比較的大きな企業で店舗がいくつもありました。職種は賃貸仲介の営業職。わかりやすく言うと「お部屋探しのお手伝い・ハウスアドバイザー」とも呼ばれる仕事です。
実際に不動産業界に飛び込んでわかったリアルな実情を私の感想を交えつつお伝えします。参考にしてみてください。
職歴なしアラサーが不動産営業職を総括
職歴なしのアラサーの就職先として「不動産業界の賃貸仲介営業職」という仕事はどうなのでしょうか。私の実体験に基づいて評価すると次の通りです。
- 就職のしやすさ:◎
- 働きやすさ:△~×
- 給料:○~△
- 業界の将来性:○
- 個人の将来性:人による
上記の評価になった理由を以下で詳しくお伝えします。
不動産賃貸仲介の「就職のしやすさ」
まず就職のしやすさについて。不動産業界の賃貸仲介営業職はかなり就職しやすいです。その理由は慢性的な人手不足。
どうして慢性的な人手不足になっているのかというと、元々ブラックな傾向が強いところに原因があります。入社した人が次から次にやめていくことが常態化しているんです。

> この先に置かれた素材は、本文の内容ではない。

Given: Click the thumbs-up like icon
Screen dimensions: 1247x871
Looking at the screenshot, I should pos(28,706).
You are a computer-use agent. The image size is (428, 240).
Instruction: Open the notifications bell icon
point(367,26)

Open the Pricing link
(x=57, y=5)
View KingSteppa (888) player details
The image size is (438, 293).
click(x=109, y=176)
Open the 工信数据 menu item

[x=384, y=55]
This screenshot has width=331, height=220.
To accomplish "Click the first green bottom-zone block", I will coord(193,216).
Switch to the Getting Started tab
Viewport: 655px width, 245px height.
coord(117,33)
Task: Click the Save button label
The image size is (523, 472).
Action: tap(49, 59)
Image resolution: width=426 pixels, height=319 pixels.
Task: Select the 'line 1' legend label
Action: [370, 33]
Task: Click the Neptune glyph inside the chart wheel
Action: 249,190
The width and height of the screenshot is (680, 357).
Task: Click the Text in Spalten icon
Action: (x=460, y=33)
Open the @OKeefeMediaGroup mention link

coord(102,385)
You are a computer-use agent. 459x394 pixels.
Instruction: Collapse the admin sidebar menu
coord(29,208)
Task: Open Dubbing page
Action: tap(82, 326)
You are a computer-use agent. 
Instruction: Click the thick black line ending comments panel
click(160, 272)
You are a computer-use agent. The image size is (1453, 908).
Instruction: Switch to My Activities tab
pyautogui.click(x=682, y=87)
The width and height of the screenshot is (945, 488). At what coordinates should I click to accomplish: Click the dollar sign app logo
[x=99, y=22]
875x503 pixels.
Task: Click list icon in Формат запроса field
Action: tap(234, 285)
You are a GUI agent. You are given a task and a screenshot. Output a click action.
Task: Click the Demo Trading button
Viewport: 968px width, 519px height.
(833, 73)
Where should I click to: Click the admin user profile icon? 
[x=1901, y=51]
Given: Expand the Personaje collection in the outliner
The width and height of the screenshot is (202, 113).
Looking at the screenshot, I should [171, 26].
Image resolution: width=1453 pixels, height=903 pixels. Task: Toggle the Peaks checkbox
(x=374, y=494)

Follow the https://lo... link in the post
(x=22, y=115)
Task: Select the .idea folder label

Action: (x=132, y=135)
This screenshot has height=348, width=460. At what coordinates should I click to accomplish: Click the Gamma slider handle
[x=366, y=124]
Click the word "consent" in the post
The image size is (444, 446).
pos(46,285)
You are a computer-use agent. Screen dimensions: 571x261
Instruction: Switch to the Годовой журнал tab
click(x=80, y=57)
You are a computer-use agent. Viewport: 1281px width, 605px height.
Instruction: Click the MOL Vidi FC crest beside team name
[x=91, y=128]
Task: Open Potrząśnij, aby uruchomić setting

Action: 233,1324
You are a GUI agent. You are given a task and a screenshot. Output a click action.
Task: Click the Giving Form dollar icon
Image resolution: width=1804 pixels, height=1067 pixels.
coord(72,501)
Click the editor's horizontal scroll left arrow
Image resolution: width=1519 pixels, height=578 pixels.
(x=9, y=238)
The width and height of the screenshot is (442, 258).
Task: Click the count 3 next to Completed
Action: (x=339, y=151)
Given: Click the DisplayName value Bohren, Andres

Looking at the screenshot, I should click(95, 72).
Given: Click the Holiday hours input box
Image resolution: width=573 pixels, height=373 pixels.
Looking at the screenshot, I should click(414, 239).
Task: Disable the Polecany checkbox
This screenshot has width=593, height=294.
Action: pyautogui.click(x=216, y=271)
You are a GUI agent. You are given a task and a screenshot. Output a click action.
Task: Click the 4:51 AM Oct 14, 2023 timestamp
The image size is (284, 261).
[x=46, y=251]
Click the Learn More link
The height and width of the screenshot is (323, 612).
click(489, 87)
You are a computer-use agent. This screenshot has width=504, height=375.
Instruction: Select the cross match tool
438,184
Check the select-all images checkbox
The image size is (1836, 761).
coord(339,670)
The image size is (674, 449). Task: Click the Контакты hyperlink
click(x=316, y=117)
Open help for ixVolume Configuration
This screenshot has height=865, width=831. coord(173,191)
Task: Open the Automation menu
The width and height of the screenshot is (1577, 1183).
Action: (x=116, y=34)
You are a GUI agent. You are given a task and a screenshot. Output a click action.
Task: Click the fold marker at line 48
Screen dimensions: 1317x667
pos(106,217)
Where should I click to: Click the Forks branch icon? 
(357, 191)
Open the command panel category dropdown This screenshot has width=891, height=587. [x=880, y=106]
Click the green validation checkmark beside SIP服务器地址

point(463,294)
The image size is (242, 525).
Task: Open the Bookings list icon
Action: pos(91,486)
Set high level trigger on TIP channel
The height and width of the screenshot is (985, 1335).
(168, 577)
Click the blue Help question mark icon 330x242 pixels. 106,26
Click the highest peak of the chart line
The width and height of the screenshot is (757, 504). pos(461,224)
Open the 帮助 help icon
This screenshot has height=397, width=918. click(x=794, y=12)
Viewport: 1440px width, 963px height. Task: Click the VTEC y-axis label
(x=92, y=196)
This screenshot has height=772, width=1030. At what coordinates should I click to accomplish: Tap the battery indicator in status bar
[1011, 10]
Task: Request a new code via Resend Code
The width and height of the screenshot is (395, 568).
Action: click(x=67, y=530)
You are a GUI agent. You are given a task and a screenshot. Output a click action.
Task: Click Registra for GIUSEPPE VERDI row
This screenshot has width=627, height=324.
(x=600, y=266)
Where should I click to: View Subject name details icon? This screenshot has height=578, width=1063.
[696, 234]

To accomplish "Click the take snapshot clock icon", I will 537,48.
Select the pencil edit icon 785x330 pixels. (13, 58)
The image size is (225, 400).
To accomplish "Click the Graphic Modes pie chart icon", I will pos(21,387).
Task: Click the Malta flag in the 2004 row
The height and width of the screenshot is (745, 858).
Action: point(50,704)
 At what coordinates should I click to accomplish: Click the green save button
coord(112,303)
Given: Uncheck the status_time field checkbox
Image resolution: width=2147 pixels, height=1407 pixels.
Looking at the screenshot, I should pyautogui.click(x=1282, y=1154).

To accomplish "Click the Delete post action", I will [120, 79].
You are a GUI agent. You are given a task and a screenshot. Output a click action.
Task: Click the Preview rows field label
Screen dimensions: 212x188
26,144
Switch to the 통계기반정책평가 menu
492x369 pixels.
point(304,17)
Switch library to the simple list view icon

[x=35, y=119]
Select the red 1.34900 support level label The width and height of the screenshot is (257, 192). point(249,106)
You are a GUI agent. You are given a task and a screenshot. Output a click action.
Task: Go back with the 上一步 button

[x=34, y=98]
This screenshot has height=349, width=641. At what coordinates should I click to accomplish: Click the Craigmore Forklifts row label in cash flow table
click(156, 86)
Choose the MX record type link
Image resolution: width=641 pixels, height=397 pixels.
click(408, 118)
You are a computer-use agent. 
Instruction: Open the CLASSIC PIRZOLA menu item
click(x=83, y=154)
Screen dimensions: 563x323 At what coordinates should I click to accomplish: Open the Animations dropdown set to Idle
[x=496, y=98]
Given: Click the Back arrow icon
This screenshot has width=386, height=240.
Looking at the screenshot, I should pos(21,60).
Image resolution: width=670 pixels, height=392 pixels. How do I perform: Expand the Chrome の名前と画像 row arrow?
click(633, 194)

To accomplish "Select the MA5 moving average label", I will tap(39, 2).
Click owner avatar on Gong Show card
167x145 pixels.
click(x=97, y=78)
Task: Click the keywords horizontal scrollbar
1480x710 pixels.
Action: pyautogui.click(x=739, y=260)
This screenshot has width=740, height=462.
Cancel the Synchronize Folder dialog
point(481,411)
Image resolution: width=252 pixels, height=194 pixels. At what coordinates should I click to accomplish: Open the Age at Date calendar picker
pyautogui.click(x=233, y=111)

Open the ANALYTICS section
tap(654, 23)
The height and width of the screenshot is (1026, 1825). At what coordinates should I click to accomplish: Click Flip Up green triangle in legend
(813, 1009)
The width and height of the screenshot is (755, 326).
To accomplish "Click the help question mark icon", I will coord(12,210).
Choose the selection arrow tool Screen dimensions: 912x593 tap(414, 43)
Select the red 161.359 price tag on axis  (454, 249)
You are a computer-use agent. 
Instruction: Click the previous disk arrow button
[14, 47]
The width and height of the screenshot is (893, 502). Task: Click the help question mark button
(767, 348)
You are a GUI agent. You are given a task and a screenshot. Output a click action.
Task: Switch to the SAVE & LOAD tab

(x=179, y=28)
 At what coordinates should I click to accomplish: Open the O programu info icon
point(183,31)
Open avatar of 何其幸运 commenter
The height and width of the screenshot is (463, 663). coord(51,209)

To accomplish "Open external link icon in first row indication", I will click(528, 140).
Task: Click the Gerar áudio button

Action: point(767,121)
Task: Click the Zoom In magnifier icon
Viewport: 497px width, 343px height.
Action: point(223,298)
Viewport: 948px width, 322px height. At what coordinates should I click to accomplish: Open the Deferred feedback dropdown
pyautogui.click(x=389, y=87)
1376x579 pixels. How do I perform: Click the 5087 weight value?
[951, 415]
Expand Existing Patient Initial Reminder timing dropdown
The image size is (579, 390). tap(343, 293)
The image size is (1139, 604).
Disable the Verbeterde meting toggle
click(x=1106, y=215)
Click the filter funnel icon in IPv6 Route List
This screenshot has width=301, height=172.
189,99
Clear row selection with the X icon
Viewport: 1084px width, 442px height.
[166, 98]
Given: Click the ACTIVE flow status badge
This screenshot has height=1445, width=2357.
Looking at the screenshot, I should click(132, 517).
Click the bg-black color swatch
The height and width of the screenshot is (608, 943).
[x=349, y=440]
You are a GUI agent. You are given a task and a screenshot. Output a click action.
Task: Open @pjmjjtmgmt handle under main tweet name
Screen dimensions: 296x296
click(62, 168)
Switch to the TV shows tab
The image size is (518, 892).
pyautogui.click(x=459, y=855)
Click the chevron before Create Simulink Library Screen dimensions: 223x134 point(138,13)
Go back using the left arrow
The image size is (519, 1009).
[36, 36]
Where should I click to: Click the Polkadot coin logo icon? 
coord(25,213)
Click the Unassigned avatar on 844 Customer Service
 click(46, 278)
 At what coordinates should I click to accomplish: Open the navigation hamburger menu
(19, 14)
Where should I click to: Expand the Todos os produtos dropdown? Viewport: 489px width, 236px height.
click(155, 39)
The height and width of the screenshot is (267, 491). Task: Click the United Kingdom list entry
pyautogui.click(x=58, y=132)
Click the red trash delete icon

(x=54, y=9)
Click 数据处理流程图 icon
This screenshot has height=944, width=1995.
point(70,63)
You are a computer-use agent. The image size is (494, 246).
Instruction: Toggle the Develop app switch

不動産会社は「来るもの拒まず、去る者は追わず」で、ついてこれる人だけが残ればそれでいい、という方針をとっていることが珍しくありません。体育会系な雰囲気になじめない人や営業成績で詰められるのがイヤになった人がドンドン辞めていきます。
(私も「この仕事を年単位で続けるのは無理」と感じたので半年で辞めました)
人手が足りていないぶん、職歴が無い人であっても営業マンらしく明るく元気に振る舞えることをアピールできれば採用されやすいと言えます。
資格として宅建を持っていると有利なのか?と気になる人もいると思います。宅建を持っていれば職歴がなくても採用される可能性は高いです。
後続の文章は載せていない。